• When arriving at the Key Question (How much money will you really make?), take a moment to surface students’ initial thoughts. In particular, prompt them to think about what questions they’d ask the employer about the statement: “The typical salary at our company is more than $65,000 per year.” In brainstorming questions, students will start to develop some intuition for how this figure could be misleading.
• The Star Builders salary data set has one outlier, and it’s a high outlier. The lesson explores the effect of this high outlier on different summary statistics. For robustness, it’s also helpful to show them the effect that a low outlier would have on the different summary statistics (e.g. how a low outlier test score would lower the average test score).
• Two approaches to determining outliers are included in this lesson. The ‘eyeball it’ approach may appeal to intuitive thinkers. For those who appreciate algorithms, the IQR method is included, but its use is optional. A variety of other methods exist in the statistical world, one of which (the 2 standard deviations method) is included in AP Statistics and can be found in Lesson 1.A.5 for that course. Regardless of the method used, the key learning here is to recognize outliers as unusually high or low data values that may impact some statistical measures.

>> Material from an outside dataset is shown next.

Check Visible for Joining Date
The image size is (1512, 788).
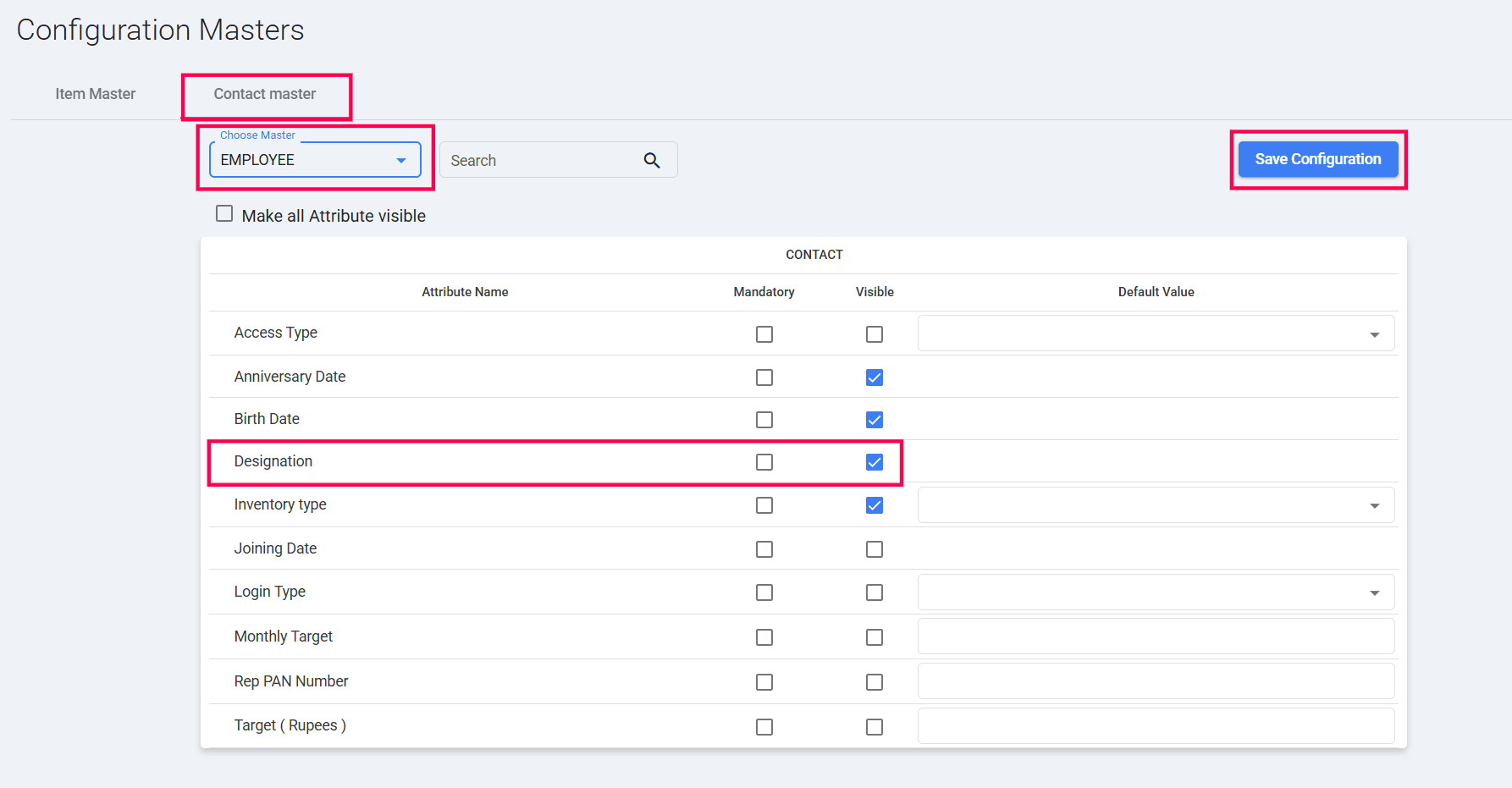[875, 549]
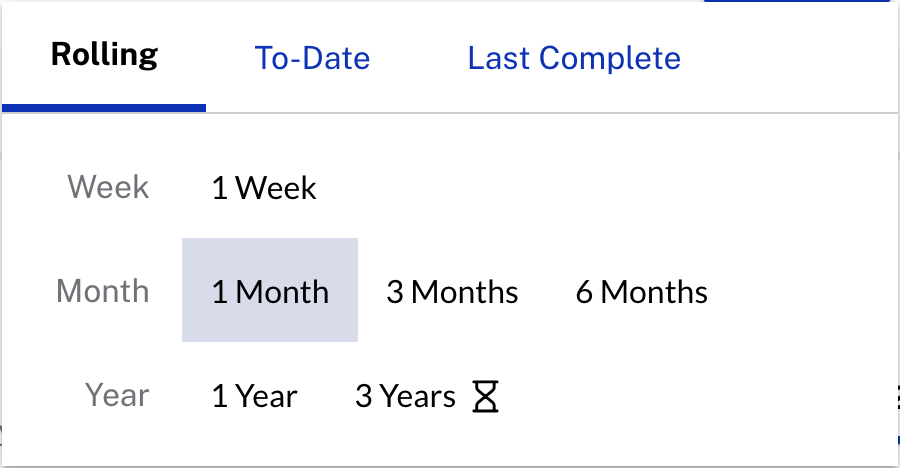Choose the 1 Year range

254,396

First, download this lesson's slide deck and handout key to see the prompt and sample responses for the Lesson Starter. Then, check out the additional background notes below.

Instructional routine: Ten-Minute Talk. The lesson provides space for students to jot down their thoughts on the prompt, before discussing with a partner and engaging in whole group discussion. You can find more background on implementing a Ten-Minute talk here.

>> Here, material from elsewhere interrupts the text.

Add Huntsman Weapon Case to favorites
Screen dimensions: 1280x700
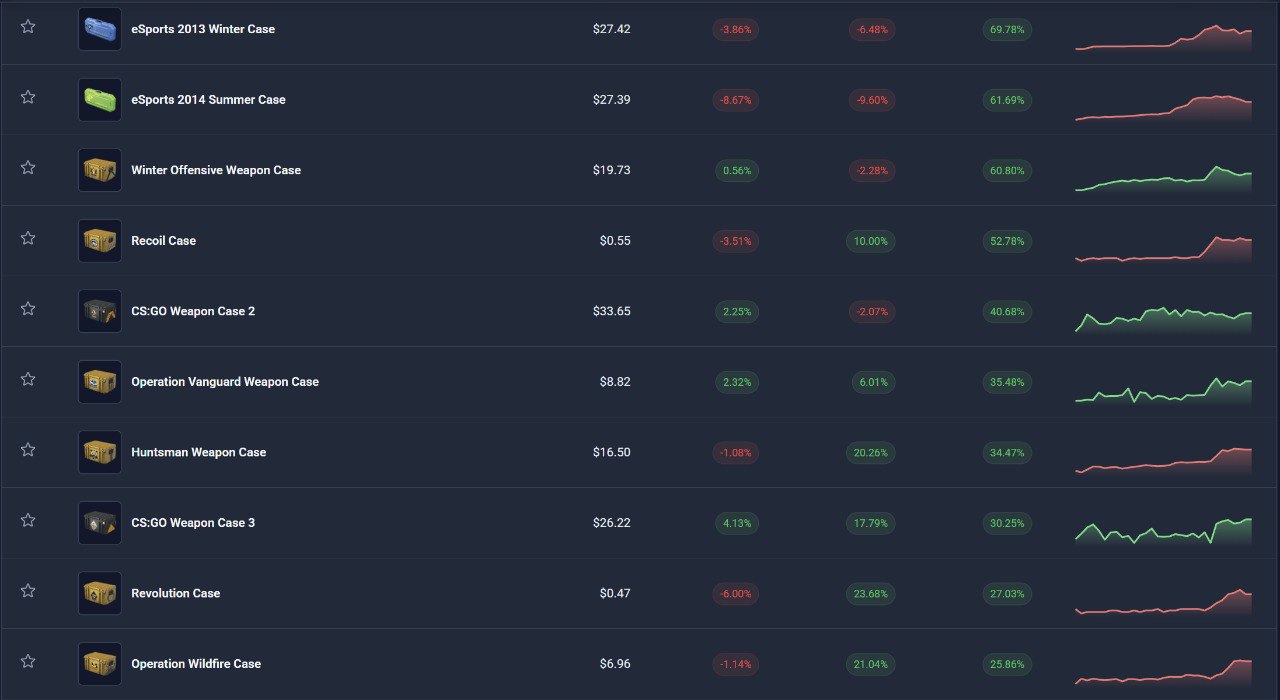pos(28,450)
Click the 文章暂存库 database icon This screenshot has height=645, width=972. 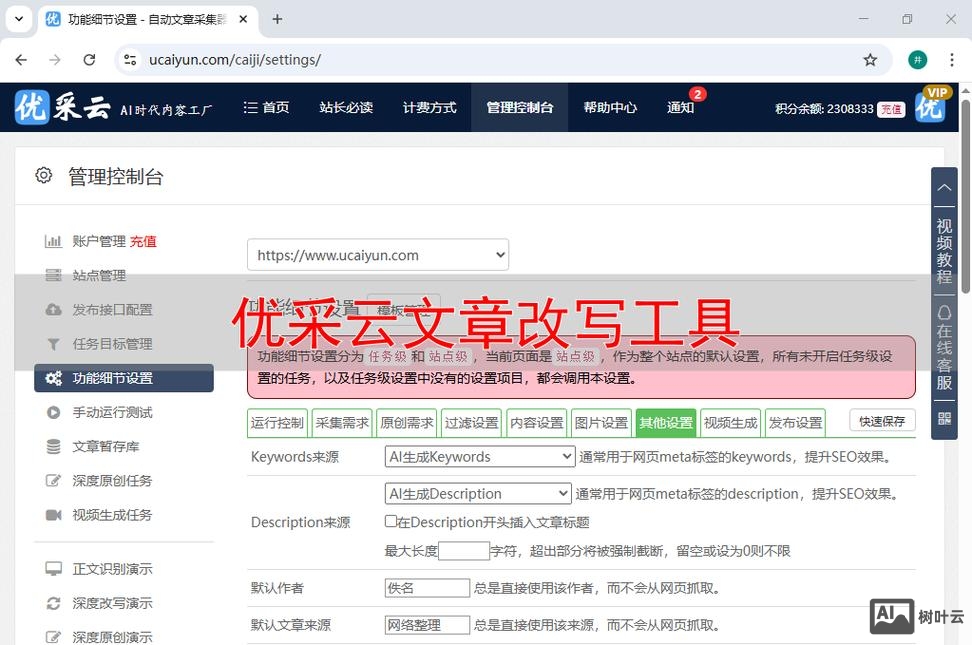[x=53, y=446]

Purpose & Background: The goal of this Lesson Starter is to interpret statistical measures in context. In this ten-minute talk, students will apply the statistical measures introduced in the previous lessons to consider the context of registered nurse salaries. Their responses may provide insight into their understanding of these measures and their understanding of the connections between them. In particular, students may draw a connection between the 25th/75th percentiles in nurse salaries and the fact that these figures represent Q1/Q3 in the distribution. Discussing salaries, along with their variation and measures of central tendency, tees up the Key Question for the lesson.

First, download this lesson's handout key and read through its Discussion Question section. Then, check out our model discussion norms and the additional background notes below.

• As suggested in the Discussion Question’s hint, having students manually calculate the different summary statistics before and after the boss’s raise helps them build intuition for why some measures are resistant and other measures aren’t. The key point to emphasize is that the resistant measures (median, IQR) are based on positions in the data set and, therefore, are not as affected by extreme values. The unresistant measures (mean, range, standard deviation) involve the values of the most extreme data points (e.g. the min and max) somewhere in their calculations. Hence, these measures are more sensitive to changes in these extreme values.
• An optional extension to the Discussion Question: What other contexts can you think of that would produce datasets with outliers or extreme skewness? How could different reported summary statistics be misleading in these contexts?

• The 13 company salaries are a simulated data set, created for pedagogical purposes. However, the high outlier and right skew shape are indicative of real income data, which tends to be right skew and contain high outliers. To surface this, ask students: “Do you believe the mean salary would paint a misleading picture at most companies, or just this one? Why?”

• Boxplots are especially useful for larger data sets, in which a dotplot or histogram could be visually overwhelming. Because boxplots directly display certain measures of center (median) and spread (IQR), students should use those measures when describing a boxplot (rather than, for example, trying to visually estimate the mean or standard deviation).
• Although their visual simplicity is useful in many respects, boxplots lack visual information on two important aspects of quantitative distributions: sample size (the number of data values) and peaks (e.g. unimodal, bimodal, uniform). In particular, if peaks or modes are of interest, encourage students to use dotplots or histograms.
• In this course, outliers are visualized in boxplots with dots or asterisks. However, in other contexts, boxplots are graphed such that the whiskers extend all the way to the minimum and maximum – regardless of whether or not those values are outliers. It’s worth mentioning to students that both conventions for graphing boxplots are popular in the broader field.